## begin INPUT FOR THIS TASK
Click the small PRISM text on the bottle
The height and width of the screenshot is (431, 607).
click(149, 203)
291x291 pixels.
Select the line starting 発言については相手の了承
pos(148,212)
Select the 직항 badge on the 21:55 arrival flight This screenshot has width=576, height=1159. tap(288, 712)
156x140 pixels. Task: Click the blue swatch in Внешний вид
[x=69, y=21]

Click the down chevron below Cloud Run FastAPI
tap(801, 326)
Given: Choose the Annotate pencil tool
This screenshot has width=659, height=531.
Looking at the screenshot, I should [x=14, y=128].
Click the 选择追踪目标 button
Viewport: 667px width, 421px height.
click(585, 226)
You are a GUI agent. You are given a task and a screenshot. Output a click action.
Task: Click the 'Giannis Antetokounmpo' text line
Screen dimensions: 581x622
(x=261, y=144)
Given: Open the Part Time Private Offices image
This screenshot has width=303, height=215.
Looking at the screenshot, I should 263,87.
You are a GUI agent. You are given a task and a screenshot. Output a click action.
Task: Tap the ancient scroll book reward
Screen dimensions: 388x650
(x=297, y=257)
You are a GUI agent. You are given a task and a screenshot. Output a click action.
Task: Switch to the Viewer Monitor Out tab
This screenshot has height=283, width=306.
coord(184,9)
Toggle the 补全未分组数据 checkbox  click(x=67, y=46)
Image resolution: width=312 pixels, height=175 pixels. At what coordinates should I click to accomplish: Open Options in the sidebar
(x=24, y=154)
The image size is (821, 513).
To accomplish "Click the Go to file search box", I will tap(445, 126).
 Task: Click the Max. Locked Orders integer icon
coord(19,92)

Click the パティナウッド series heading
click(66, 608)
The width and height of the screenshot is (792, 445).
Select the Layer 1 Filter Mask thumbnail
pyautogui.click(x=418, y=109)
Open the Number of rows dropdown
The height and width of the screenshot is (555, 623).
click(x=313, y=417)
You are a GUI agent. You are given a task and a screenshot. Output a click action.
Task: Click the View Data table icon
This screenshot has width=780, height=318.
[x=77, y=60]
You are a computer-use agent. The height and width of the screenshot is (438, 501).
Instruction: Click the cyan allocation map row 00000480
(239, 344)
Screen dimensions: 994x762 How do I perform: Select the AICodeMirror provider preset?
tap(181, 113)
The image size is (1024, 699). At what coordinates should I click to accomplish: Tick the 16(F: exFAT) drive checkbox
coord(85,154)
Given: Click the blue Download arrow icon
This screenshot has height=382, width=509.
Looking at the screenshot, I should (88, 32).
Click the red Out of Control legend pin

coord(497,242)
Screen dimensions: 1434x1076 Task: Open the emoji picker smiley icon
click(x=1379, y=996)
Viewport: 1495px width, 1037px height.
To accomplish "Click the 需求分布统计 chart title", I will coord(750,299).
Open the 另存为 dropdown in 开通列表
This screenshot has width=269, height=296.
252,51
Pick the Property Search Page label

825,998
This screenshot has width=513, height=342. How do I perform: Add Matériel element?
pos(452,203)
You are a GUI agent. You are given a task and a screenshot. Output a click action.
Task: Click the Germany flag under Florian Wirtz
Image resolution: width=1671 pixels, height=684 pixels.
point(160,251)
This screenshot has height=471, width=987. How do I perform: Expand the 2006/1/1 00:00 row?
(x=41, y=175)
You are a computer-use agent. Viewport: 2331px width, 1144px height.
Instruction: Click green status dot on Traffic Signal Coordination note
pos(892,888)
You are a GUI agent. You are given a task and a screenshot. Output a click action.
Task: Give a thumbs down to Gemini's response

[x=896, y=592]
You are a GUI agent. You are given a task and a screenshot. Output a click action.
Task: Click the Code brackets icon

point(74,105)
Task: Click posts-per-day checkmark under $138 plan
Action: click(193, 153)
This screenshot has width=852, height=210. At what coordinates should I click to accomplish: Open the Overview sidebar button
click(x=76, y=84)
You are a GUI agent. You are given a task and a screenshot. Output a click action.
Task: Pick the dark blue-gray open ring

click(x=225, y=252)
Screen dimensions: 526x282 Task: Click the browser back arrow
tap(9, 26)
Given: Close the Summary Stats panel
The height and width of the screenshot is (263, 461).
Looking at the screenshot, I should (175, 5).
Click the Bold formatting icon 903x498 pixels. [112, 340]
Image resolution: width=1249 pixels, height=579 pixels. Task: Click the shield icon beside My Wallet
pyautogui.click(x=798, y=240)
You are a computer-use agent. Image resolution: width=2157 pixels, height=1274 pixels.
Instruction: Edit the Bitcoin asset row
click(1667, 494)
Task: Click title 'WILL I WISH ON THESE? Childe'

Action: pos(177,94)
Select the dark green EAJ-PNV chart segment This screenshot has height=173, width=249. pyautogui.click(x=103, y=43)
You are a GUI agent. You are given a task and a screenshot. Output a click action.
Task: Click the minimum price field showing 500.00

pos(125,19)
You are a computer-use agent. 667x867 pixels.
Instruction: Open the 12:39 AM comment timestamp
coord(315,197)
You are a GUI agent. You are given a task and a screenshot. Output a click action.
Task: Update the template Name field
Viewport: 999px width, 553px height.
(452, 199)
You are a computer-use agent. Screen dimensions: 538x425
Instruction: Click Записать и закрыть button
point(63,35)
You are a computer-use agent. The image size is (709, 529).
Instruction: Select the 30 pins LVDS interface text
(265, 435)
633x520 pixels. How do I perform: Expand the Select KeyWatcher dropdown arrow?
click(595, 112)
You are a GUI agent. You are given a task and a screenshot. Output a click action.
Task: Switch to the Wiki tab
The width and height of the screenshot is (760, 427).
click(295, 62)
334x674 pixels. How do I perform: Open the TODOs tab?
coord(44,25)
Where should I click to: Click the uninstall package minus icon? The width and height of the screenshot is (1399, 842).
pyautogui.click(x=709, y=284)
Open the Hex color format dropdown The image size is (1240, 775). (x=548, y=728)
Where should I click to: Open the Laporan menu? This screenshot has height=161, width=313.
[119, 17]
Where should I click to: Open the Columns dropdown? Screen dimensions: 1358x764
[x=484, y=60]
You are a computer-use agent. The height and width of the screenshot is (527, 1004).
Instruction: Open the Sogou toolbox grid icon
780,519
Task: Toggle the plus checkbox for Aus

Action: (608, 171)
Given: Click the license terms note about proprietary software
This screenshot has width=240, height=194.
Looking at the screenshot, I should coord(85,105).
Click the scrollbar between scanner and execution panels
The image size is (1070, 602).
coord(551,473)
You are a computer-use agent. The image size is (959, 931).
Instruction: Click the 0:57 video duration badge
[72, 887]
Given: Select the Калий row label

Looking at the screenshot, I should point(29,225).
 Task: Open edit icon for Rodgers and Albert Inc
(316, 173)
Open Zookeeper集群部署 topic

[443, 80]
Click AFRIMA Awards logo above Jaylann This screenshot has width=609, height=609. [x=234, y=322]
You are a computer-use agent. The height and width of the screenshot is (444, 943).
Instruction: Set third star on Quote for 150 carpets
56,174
## end INPUT FOR THIS TASK
#### TASK TO CARRY OUT:
Reproduce the material above verbatim, beginning at the line that contains "Open the Hex" and stopping after the line that contains "[x=484, y=60]".

#### SOLUTION FOR THIS PROBLEM:
Open the Hex color format dropdown The image size is (1240, 775). (x=548, y=728)
Where should I click to: Open the Laporan menu? This screenshot has height=161, width=313.
[119, 17]
Where should I click to: Open the Columns dropdown? Screen dimensions: 1358x764
[x=484, y=60]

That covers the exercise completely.